Becoming and staying physically active in adolescents with cerebral palsy: protocol of a qualitative study of facilitators and barriers to physical activity
1 CanChild Centre for Childhood Disability Research, McMaster University, Hamilton, Ontario, Canada
2 School of Rehabilitation Science, McMaster University, Hamilton, Ontario, Canada
3 Partner of NetChild, Network for Childhood Disability Research in the Netherlands, Rehabilitation Centre De Hoogstraat, Utrecht, the Netherlands
4 Rehabilitation Centre De Hoogstraat, Centre of Excellence for Rehabilitation Medicine Utrecht, the Netherlands
BMC Pediatrics 2011, 11:1 doi:10.1186/1471-2431-11-1Published: 7 January 2011
Adolescents with cerebral palsy (CP) show a reduced physical activity (PA). Currently there are no interventions for adolescents with CP in this critical life phase that optimise and maintain the individuals' physical activity in the long term. To develop such a program it is important to fully understand the factors that influence physical activity behaviours in adolescents with CP. The aim of this study is to explore what makes it easy or hard for adolescents with CP to be and to become physically active.

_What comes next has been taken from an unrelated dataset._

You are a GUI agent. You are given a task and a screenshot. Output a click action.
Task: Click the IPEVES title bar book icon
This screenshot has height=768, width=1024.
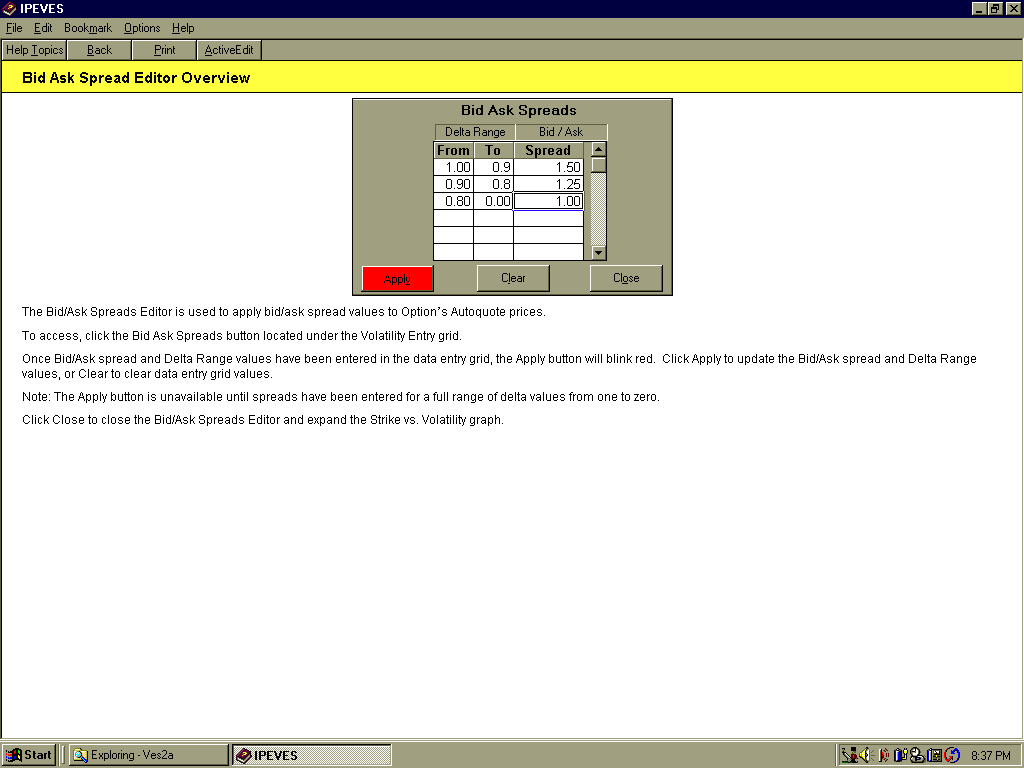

A qualitative research method is chosen to allow adolescents to voice their own opinion. Because we will investigate the lived experiences this study has a phenomenological approach. Thirty ambulatory and non-ambulatory adolescents (aged 10-18 years) with CP, classified as level I to IV on the Gross Motor Function Classification System and 30 parents of adolescents with CP will be invited to participate in one of the 6 focus groups or an individual interview. Therapists from all Children's Treatment Centres in Ontario, Canada, will be asked to fill in a survey. Focus groups will be audio- and videotaped and will approximately take 1.5 hours. The focus groups will be conducted by a facilitator and an assistant. In preparation of the focus groups, participants will fill in a demographic form with additional questions on physical activity. The information gathered from these questions and recent research on barriers and facilitators to physical activity will be used as a starting point for the content of the focus groups. Recordings of the focus groups will be transcribed and a content analysis approach will be used to code the transcripts. A preliminary summary of the coded data will be shared with the participants before themes will be refined.
This study will help us gain insight and understanding of the participants' experiences and perspectives in PA, which can be of great importance when planning programs aimed at helping them to stay or to become physically active.